Monday, July 07, 2008

i am starting on a new job one hour time, den after that i will be rushing to another job somewhere further!! work makes me forget my milk, work makes me feel valued again!

How do you overcome ur pain when u feel like a toy? I often tot relationship was not a game, if you know you like some one you go for it! If you tink you can do it you go for it! If you tink you are determine to end a relationship you go for it! Thats wat my cousin cannot figure out how i got myself to be this strong in my decision.

Call me a very typical Aquarius, but i trust my heart, not doubting my decision once i've made it. No matter the times, no matter if i ever been the other party that gets hurt. If the person i value leaves me one day, the only reason is because i dun have what it takes to keep him. So i accept my faith, have you ever consider why u were being chosen to be given up before?

Remember Lester? The guy i tot i like back when i was 19, the guy who was all perfect, going for dinner with Mum and Dad, asking me to visit his house during chinese new year, accompaning me to the jetty before i leave for a long cruise?

Remember he woke up one day and decides to leave me for good? I cried again and again but to no avil. He blocks me on msn, delete me from friendster, reject my calls and do everything he could to turn his back on me.

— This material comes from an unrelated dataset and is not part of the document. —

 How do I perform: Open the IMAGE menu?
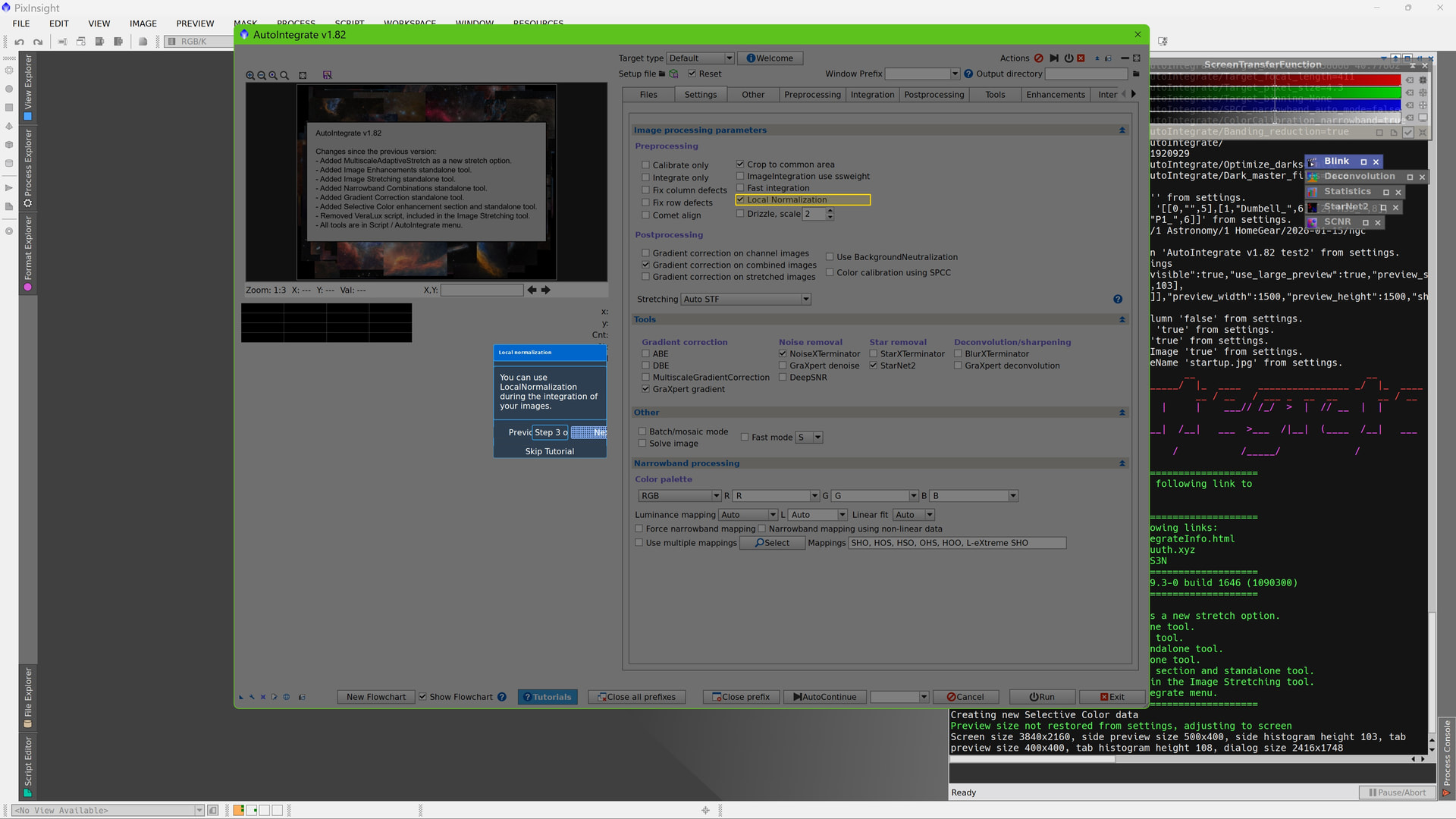coord(143,24)
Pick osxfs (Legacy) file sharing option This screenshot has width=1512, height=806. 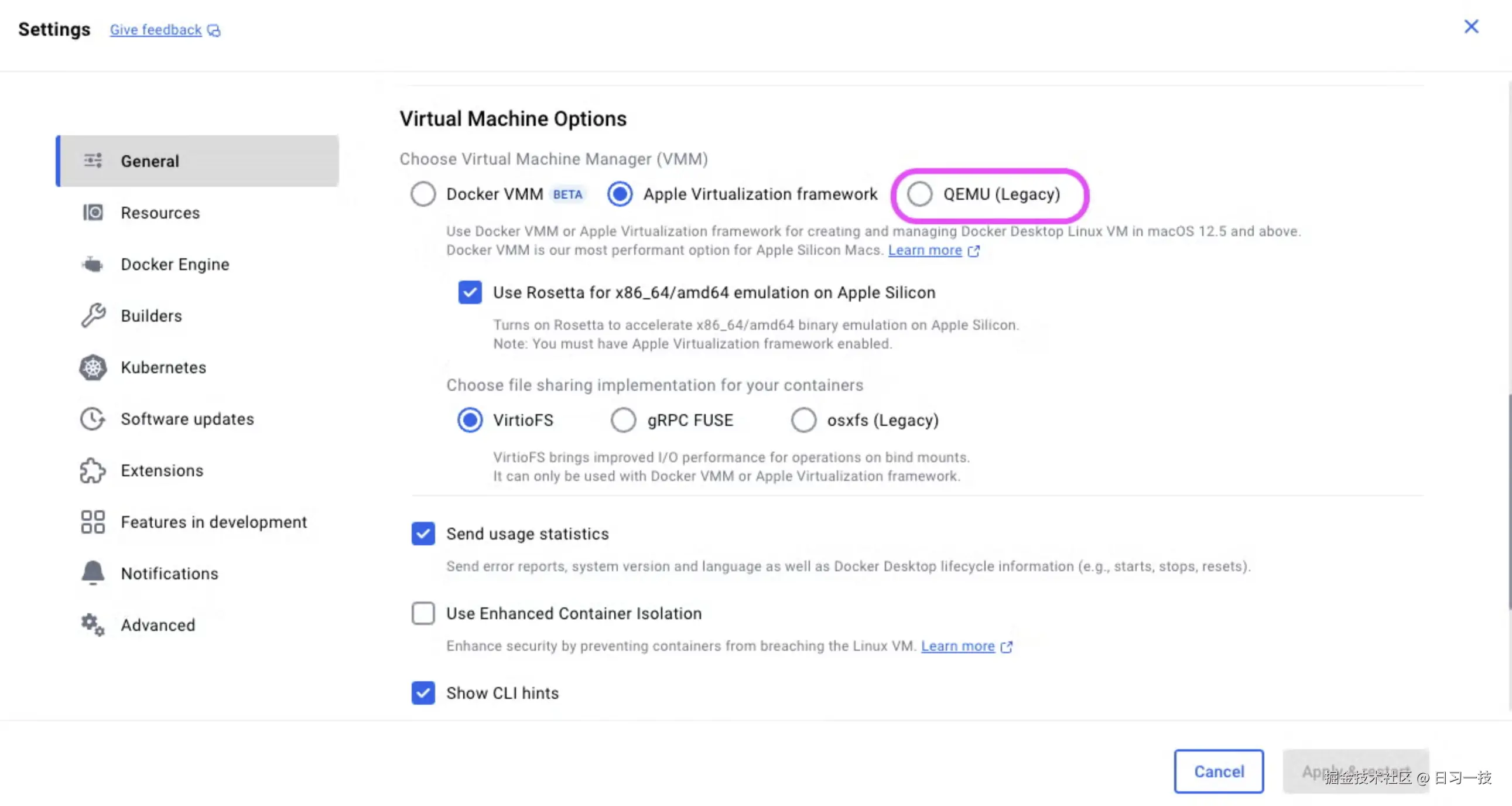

I know its hard when someone left you for good, cos i undergo such trauma before. I tot the world was going down on me. But it was Dad who told me to move on with life, by then i was convince i cannot make a person stay if he choses to leave.

I packed his stuff and went to his house, ring the doorbell, saw footstep shadow below the door, but no one opens, he really wanna leave me. That day, i left his stuff at the door and never turn back.

Few years later Lester start contacting me, apologising for his action, he said he was scared and din wan to commit to a relationship, at least not with me. What did i do? I told him i was sorry, sorry to make him pressurize into commiting into a relationship, sorry to make him feel like he was force to.

Althought we hardly talks now, Lester still comes to me if he ever needed advise, schwork wise, relationship wise. I'm glad i understood if someone wanna stop a relationship, he meant it.


i cannot tell if someone has doubt about hanging out with me, but i know if two person clicks, they click! If you hang out with someone 7 times and still can talk like best friends, this someone could be the right one for you, relationship is all about communication, so what can be more important than talking our hearts out?

ranting on blog talking to myself does not help me convince anyone of their action, but i appreciate they put me into consideration while making a decision. I also appreciate it if they think wat they are doing is for my own good, so i will drill myself into believing whatever decision and mishap done to me, was cause i deserve it and cos its the right thing to do. Thanks!!!!!




ok.. i am still really really scared of my new job! Fireman better do a good job in guiding me, or else Denise and Sharon besties will get back to him, right besties!!?!?!?!